I’ve always liked cats. When I was little—and indeed even still today—I loved tigers in particular. It’s possible that that love of tigers is derived in part from the fact that my dad’s family nickname at the restaurant was “Tiger,” for his sometimes fierce temper. To this day I have cousins who call him “Uncle Tiger,” although I don’t remember hearing that nickname at family gatherings when I was growing up. In any case, I thought tigers were awesome and I liked all cats in general. I would pretend I had a pet tiger, or could transform into one; conveniently, my best friend Andy liked wolves, so we each had our own imaginary animal and didn’t have to argue over who got to have the tiger.

We didn’t have any pets when I was growing up, though. I’m sure my siblings and I asked once or twice about it but my parents always just said no. Perhaps it’s not surprising then that all of us as adults eventually got pets at some point: my older sister got a couple birds, my younger sister and her partner got two cats, and my younger brother had a cat for a while but had to leave it with friends when he moved apartments and later figured out he was allergic to cats anyhow.

Once I moved to Seattle, I started thinking about getting a cat of my own, but I was reluctant to seek one out. I worried about being able to care for one, and I worried that getting a cat would just be a way for me to avoid seeking out human companionship. I also faced some strong enthusiasm from some friends, which I found a bit off-putting; I would get a cat when I was ready, and not because everyone else thought it was a great idea that I should do right away. So, a couple years went by, during which I considered getting a kitten from a family friend who was fostering some, but I never followed up on that.

And then in late 2004, I was feeling squeezed financially, and decided that I would not go back to my parents’ home for Christmas that year, my first (and so far only) time missing that gathering. I was pretty sad about it, but it seemed like the right thing to do. As it happened, about a week before Christmas, neighbors of my friends Tony and Farida discovered a stray flame-tipped Siamese kitten. After spending several hours checking around the neighborhood, they’d been unable to find anyone claiming the cat, nor had any missing-cat signs been posted, so they determined the cat needed a home. Farida invited me over for dinner as a pretext to bring me to meet the cat, who was adorable and not too shy of me. The cat needed a home, I wanted a cat, so I agreed to come back in a few days, Christmas Eve, and take it home. Despite being anxious all that day, when I saw the cat again I felt very happy with my decision, and the cat also seemed quite content to join me, walking right into the carrier and calmly checking out my apartment when we got home.

When I brought the cat to the vet, I learned it was female, about 17 months old, not microchipped already and not in their notices of lost cats, and so it was safe to claim her as my own.
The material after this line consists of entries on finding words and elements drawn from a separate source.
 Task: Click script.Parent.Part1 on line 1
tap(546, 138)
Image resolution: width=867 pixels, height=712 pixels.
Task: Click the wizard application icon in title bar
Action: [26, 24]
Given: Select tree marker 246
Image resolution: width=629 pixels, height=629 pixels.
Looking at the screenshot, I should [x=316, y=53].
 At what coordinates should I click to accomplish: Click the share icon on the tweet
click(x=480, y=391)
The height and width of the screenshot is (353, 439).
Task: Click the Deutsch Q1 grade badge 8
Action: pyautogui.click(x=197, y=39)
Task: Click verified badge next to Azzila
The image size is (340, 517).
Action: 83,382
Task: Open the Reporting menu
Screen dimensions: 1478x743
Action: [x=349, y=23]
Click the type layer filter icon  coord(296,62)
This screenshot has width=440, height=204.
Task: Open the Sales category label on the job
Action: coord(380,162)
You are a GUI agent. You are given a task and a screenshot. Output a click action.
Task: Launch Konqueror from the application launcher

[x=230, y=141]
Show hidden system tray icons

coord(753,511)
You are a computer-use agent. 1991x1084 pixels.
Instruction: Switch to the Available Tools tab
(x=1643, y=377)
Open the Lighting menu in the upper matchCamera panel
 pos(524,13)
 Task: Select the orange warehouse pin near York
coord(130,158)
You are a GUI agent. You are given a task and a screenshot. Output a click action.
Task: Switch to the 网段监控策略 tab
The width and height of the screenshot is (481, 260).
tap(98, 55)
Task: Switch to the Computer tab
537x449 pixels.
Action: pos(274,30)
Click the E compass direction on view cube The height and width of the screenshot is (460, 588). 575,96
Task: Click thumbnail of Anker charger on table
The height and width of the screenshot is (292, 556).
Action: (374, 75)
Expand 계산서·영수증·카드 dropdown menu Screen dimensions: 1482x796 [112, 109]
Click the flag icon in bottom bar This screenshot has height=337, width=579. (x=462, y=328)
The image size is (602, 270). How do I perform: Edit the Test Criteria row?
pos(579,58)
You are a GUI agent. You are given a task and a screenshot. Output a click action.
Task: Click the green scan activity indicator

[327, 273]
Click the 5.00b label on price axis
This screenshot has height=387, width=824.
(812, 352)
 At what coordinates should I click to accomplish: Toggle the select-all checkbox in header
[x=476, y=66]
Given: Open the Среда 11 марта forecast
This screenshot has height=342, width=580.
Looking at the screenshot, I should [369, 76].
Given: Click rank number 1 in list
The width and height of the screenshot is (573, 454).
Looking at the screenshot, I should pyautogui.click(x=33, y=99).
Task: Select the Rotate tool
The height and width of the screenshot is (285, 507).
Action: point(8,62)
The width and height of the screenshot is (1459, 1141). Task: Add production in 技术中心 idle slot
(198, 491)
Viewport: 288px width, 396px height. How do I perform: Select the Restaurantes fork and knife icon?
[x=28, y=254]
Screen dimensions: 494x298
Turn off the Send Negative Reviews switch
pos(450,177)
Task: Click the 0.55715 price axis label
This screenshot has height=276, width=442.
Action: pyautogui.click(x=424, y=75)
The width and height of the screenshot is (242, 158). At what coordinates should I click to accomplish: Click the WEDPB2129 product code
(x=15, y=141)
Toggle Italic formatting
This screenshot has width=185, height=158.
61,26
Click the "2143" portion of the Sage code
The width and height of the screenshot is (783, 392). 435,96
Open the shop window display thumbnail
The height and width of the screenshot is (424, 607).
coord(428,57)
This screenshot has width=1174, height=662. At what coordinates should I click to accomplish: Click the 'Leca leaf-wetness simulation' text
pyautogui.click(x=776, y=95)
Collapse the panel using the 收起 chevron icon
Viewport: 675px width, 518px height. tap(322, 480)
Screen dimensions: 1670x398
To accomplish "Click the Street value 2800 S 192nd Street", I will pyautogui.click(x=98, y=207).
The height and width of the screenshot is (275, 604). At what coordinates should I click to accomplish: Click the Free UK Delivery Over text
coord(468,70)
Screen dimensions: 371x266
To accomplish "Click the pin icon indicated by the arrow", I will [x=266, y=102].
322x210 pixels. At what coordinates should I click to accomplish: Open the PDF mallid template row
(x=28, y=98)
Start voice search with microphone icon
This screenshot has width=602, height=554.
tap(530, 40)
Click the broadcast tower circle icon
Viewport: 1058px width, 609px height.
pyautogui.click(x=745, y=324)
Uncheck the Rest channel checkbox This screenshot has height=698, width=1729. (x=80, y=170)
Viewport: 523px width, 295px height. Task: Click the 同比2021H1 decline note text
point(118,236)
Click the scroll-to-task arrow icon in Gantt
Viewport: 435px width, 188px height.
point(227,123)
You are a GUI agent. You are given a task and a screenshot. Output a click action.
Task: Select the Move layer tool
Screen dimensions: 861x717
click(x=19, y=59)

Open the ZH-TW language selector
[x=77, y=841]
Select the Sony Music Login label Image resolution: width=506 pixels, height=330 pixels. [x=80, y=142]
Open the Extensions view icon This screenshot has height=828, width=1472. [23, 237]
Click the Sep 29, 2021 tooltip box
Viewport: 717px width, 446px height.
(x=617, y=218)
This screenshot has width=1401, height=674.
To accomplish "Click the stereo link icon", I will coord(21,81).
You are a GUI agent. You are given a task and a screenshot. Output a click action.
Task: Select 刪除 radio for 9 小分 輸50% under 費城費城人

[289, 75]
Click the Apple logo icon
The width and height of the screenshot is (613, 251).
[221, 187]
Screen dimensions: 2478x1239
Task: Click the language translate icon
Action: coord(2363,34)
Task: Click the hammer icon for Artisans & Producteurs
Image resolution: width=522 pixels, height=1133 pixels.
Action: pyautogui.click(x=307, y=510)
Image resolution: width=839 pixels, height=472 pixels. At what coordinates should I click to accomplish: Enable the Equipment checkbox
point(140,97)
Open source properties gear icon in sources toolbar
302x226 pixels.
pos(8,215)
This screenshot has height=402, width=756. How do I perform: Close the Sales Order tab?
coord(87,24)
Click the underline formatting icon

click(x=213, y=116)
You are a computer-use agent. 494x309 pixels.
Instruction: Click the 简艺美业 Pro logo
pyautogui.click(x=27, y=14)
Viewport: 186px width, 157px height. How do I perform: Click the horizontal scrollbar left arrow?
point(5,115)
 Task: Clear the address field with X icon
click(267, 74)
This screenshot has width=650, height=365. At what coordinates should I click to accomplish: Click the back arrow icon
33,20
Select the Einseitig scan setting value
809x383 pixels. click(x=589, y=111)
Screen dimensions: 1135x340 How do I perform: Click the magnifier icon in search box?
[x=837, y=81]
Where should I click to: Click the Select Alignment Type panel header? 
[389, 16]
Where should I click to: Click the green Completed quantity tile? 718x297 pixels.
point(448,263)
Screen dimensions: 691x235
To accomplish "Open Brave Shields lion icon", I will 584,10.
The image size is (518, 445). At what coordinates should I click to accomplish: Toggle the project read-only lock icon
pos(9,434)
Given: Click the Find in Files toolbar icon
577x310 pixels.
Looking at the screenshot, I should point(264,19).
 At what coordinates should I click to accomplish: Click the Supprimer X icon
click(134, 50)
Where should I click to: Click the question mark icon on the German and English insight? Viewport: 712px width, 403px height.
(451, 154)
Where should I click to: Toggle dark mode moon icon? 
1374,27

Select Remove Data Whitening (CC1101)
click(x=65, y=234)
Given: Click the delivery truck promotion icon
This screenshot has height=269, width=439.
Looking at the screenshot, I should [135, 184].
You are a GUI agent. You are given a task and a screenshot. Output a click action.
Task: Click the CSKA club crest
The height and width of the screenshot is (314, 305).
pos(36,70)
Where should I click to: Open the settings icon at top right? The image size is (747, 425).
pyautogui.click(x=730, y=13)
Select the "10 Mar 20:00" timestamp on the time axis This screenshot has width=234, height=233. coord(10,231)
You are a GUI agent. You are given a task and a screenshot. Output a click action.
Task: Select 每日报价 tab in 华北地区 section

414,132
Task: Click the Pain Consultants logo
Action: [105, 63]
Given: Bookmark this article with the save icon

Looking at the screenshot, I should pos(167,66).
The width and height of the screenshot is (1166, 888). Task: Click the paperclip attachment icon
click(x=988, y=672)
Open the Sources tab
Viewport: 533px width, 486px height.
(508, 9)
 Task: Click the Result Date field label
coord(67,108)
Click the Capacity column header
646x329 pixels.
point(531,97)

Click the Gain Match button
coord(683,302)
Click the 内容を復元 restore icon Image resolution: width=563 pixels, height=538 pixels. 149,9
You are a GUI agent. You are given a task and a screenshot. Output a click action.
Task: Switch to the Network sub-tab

What I didn’t learn until a couple weeks later was that she had not yet been neutered, which was demonstrated by her suddenly spending her nights running around the apartment caterwauling. So we had a bit of a rough period settling in, but once she was fixed we got along well. Being a geek, I decided to name her in Tolkien’s Elvish language, and came up with the name “Nimloriel”, meaning “golden-white maiden”, in reference to her color (white with orange highlights), but that felt a bit heavy and I shortened it to just “Nimiel” (“white maiden”).

My anxieties proved unfounded, of course. Cats are generally easy to care for, and though she can be a nuisance at times and seems easily bored by her toys, she’s still little trouble and lots of fun. And as happy as I am to have her companionship, I’m certainly still looking for female companionship of the human kind.